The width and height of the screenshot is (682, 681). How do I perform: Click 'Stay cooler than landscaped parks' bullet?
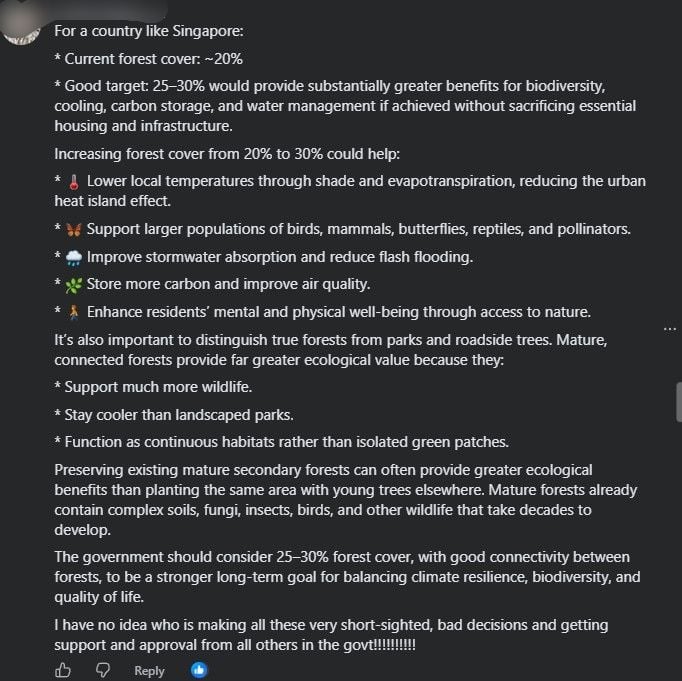(x=174, y=415)
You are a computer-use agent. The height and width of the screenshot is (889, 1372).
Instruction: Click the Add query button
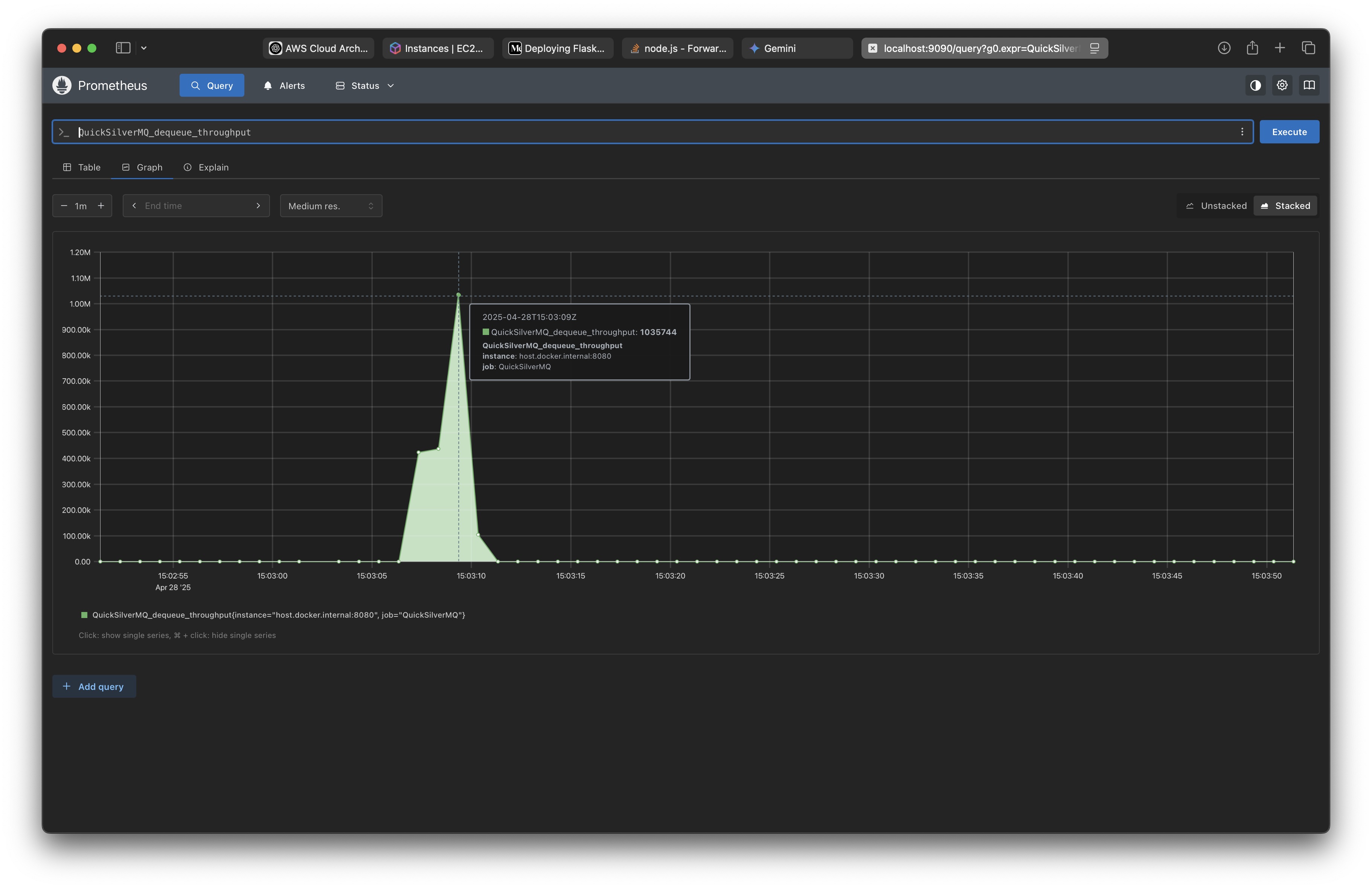pos(94,686)
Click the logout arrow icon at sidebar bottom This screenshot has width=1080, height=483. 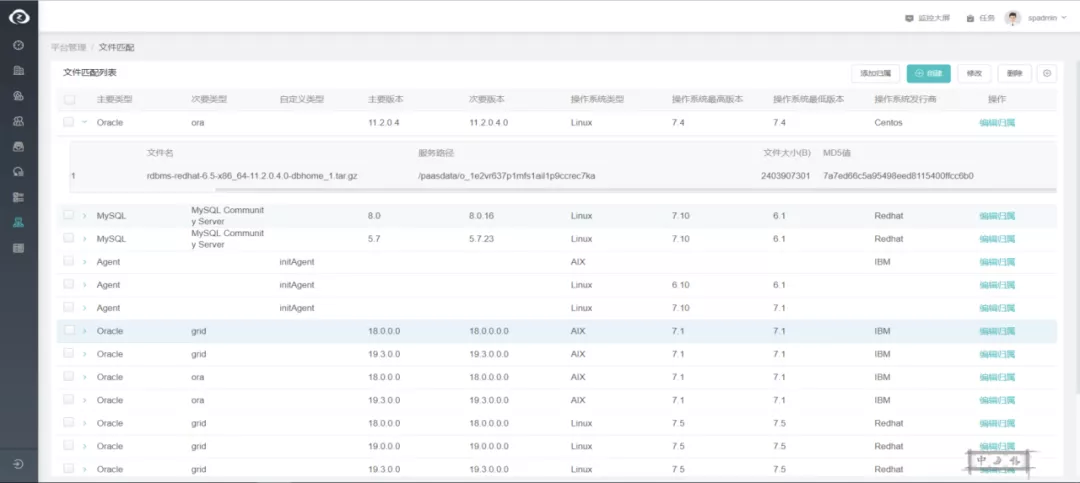(x=18, y=464)
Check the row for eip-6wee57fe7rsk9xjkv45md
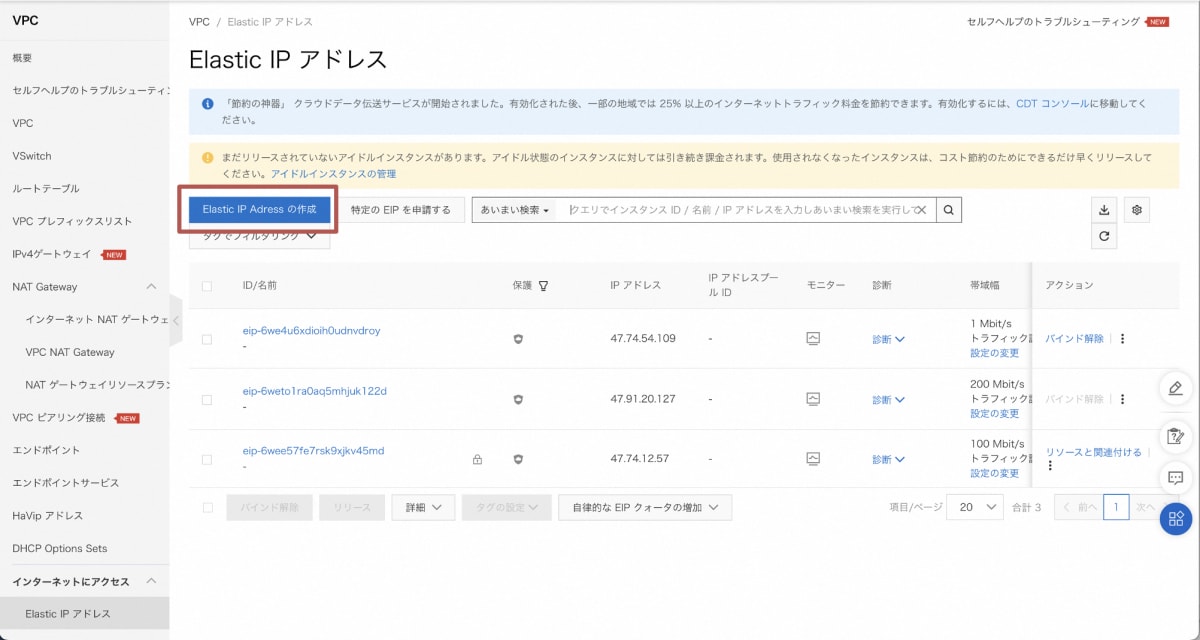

◆ WRITTEN PROBLEM
Reproduce the entries verbatim, starting at the very first line and ending at the line that contains "pos(94,686)", with both ends included. Leave the pictures out.

◆ WRITTEN RESPONSE
The width and height of the screenshot is (682, 681). How do I perform: Click 'Stay cooler than landscaped parks' bullet?
(x=174, y=415)
You are a computer-use agent. The height and width of the screenshot is (889, 1372).
Instruction: Click the Add query button
pos(94,686)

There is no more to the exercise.